Otra de las aristas que en paralelo aborda el proyecto es la puesta a punto de un modelo animal para estudiar la EII y los factores que predisponen a la aparición de lesiones y, posteriormente, de un tumor en esa región, como así también para poder probar procedimientos eventualmente terapéuticos. David Romanin, investigador del CONICET y responsable de esta parte del estudio, explica: “Para emular la condición multifactorial del cáncer, trabajamos con ratones en los que inducimos la inflamación mediante la administración en el agua de bebida de pequeñas dosis de un detergente que causa irritación de las mucosas y del tracto digestivo. Luego, se introduce mediante inyección y por única vez, una molécula muy pequeña que genera modificaciones químicas en el ADN que predisponen a las mutaciones, las que a su vez pueden dar lugar a la proliferación de células anormales”.
Estas dos condiciones recreadas artificialmente –predisposición genética y alimentación como factor ambiental–, contribuyen a la formación de pólipos, para a partir de allí ensayar la aplicación de distintas estrategias de intervención que podrían derivar en tratamientos preventivos. Una de ellas utiliza microorganismos probióticos, es decir, que al consumirlos traen beneficios a la salud: concretamente levaduras aisladas del kéfir, un producto lácteo fermentado. “Como tienen capacidad antiinflamatoria, nosotros ya las hemos probado en modelos de otras patologías de intestino, como colitis ulcerosa, por ejemplo, y sabemos que ejercen un efecto protector contra la inflamación. Nuestra hipótesis de trabajo es que, con estas mismas levaduras antiinflamatorias, podríamos prevenir la formación de los pólipos”, explica Romanin.

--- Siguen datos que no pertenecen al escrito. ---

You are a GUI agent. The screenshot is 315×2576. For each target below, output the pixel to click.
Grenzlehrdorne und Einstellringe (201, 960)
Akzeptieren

Si bien los ensayos están en pleno desarrollo y llevan mucho tiempo, los primeros resultados ya muestran una clara disminución en la incidencia de la formación de pólipos en los ratones que ingieren las levaduras en una gelatina frente a los que no, evidenciando un efecto preventivo que de algún modo contrarresta la inflamación intestinal. Los trabajos descriptos se desarrollan en permanente interrelación con otros que se concentran específicamente en el comportamiento celular, y entre todos dan forma a este proyecto de gran envergadura que busca con ahínco desandar por completo el camino del cáncer colorrectal y sacarle a la enfermedad unas cuantas vidas de ventaja.